_Article:_
######
Intervention de Patrick Pierron

Réunion du 13 mars 2013 à 9h00
Commission des affaires sociales

Patrick Pierron, secrétaire national de la CFDT :

Le titre de cet accord est important : « pour un nouveau modèle économique et social au service de la compétitivité des entreprises et de la sécurisation de l'emploi et des parcours professionnels des salariés ». Il ne s'agit pas de troc ou d'un donnant-donnant, mais de construire une vision globale du monde de l'entreprise pour une France plus compétitive.

Nous disons nous aussi haut et fort que nous nous retrouvons dans cet accord, comme dans le projet de loi du Gouvernement.

Cet accord prévoit des droits nouveaux pour ceux qui, aujourd'hui, en ont le moins, pour ceux qui vivent dans la précarité. Ce n'est pas commun, car, reconnaissons-le, dans les entreprises où les syndicats sont forts, ces avancées ont souvent déjà été obtenues par la négociation. Cela passe notamment par des droits rattachés à la personne.
######
_Données extraites:_
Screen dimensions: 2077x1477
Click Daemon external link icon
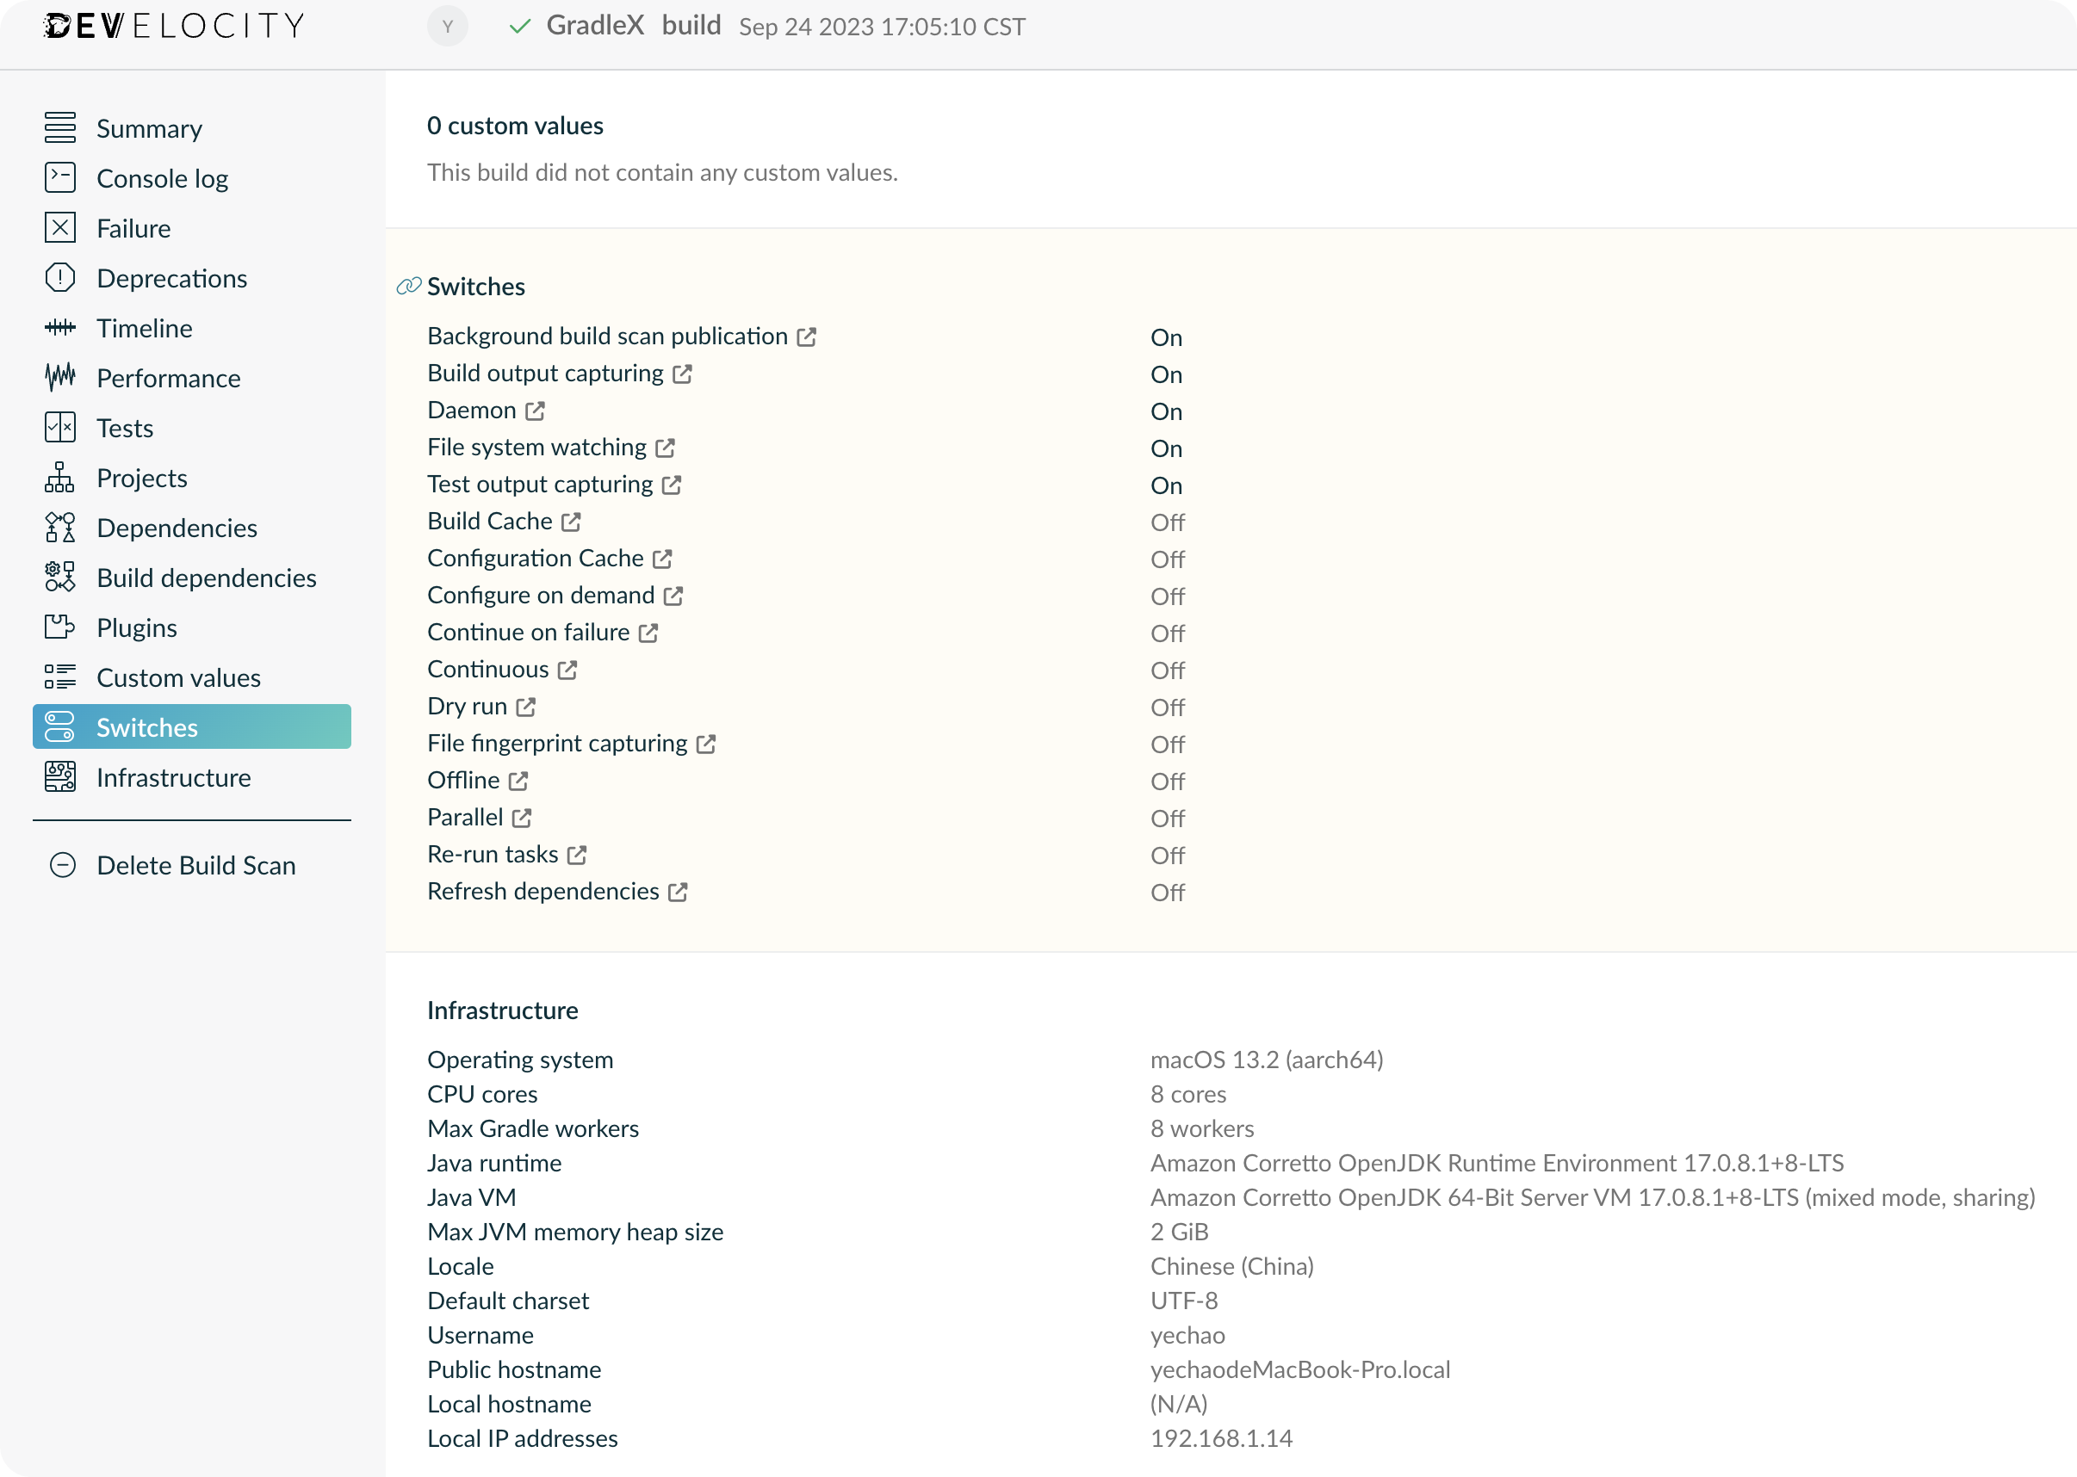535,411
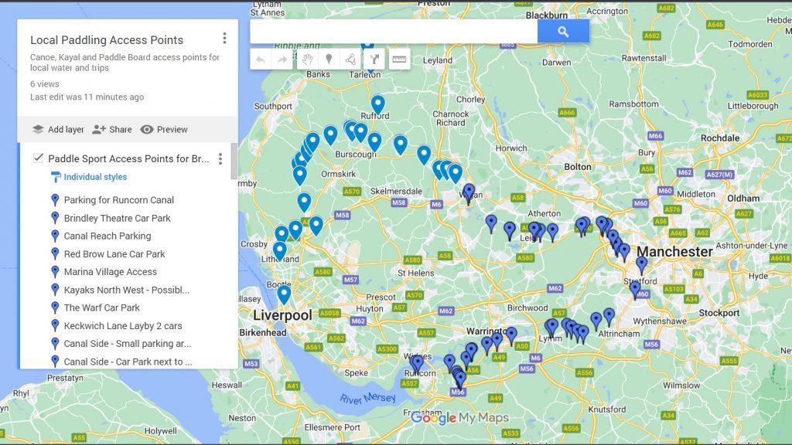The image size is (792, 445).
Task: Select the Parking for Runcorn Canal entry
Action: coord(117,199)
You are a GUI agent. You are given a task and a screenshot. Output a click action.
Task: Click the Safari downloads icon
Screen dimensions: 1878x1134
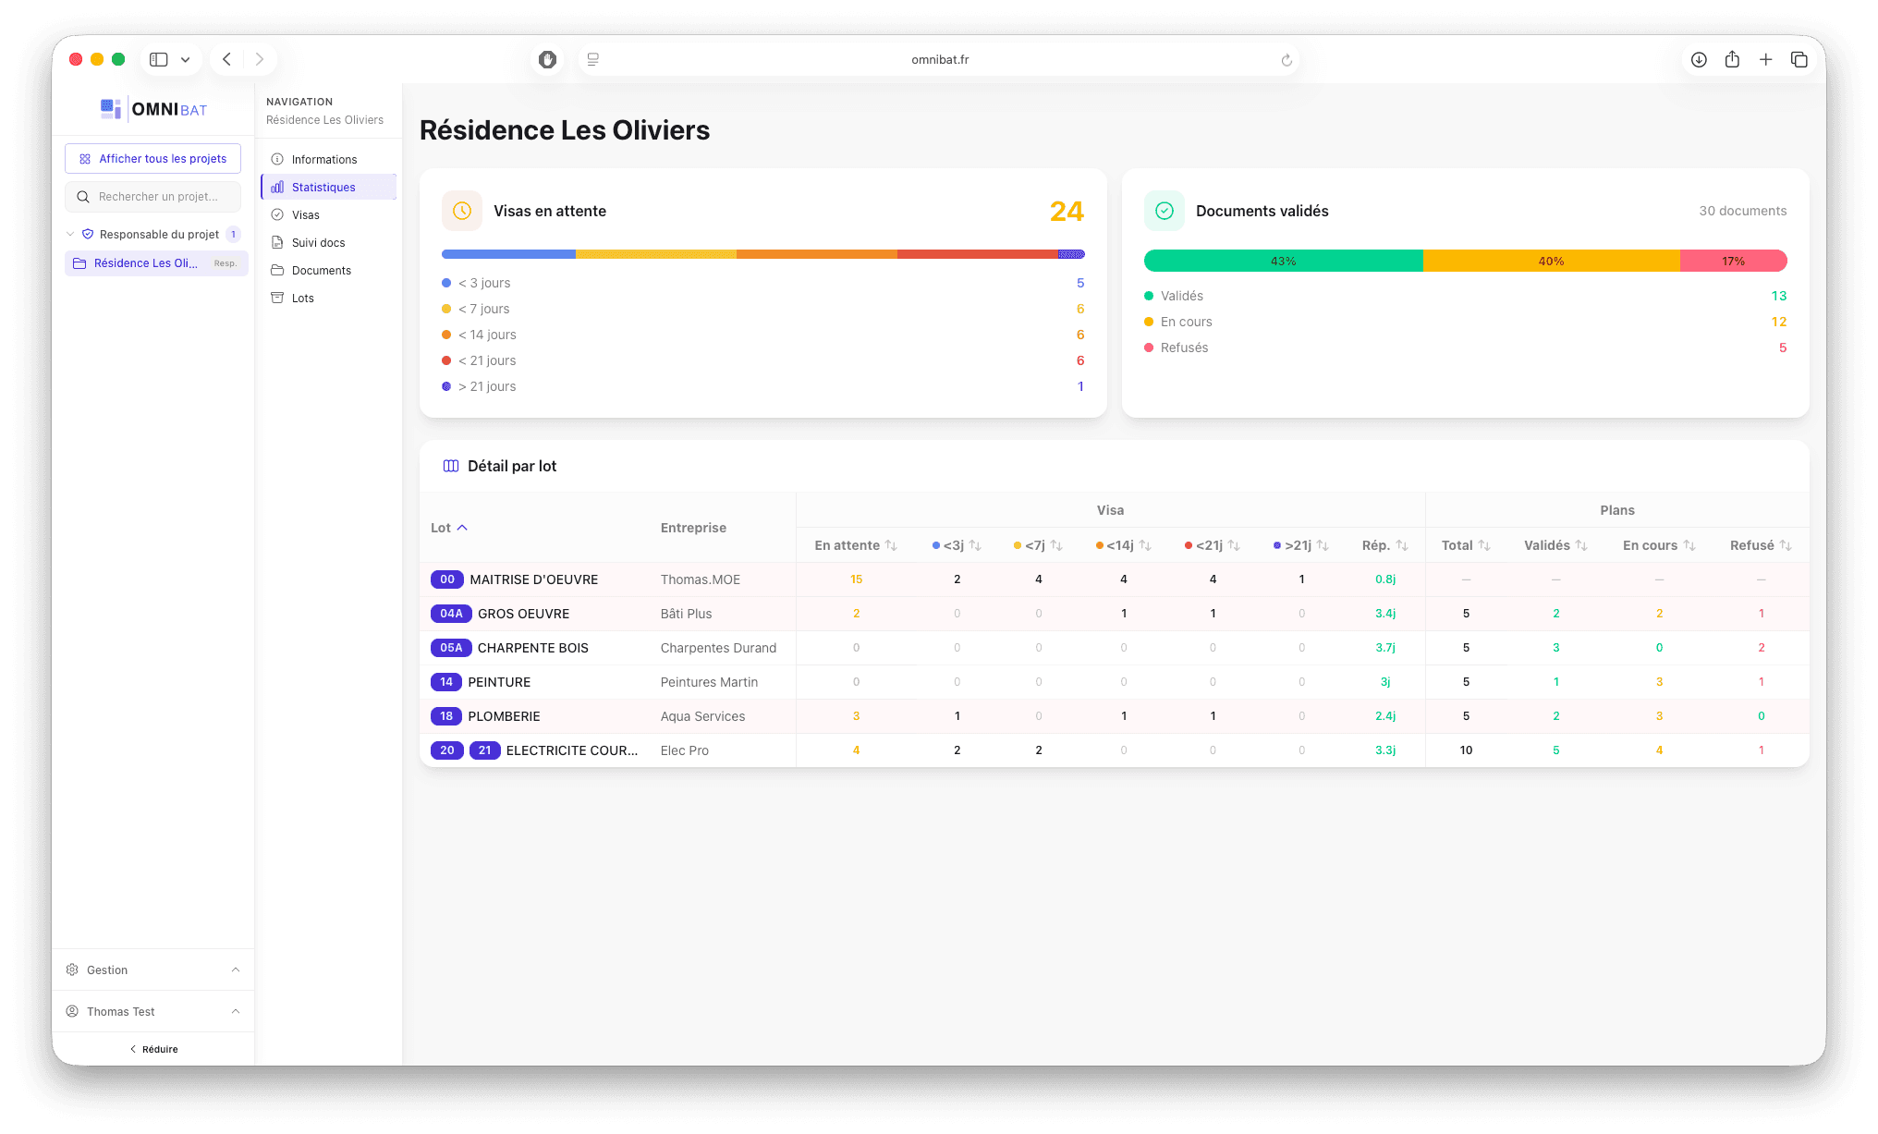click(1699, 60)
######
_Problème:_ Prolongez l'intervention de Patrick Pierron sur l'accord en reprenant juste après sa dernière phrase.

_Corrigé:_
La sécurisation des parcours professionnels est tout à fait nécessaire dans un monde où l'on ne fait plus toute sa carrière dans la même entreprise, où l'on alterne périodes de travail et périodes de chômage. Il faut faire reculer la précarité : il n'est pas normal que l'on travaille sans pouvoir vivre du fruit de son travail. L'accord comprend donc notamment des mesures pour encadrer le temps partiel subi.

La réaffirmation de la place du dialogue social comme élément de performance des entreprises et de compétitivité est un choc culturel majeur pour notre pays : cela n'allait nullement de soi, pour les syndicats comme pour le patronat. Cet accord renforce donc les institutions représentatives du personnel, et améliore la transparence ; il assure la participation des salariés à la gouvernance des entreprises. Ainsi, les salariés seront associés aux choix faits pour l'avenir des entreprises.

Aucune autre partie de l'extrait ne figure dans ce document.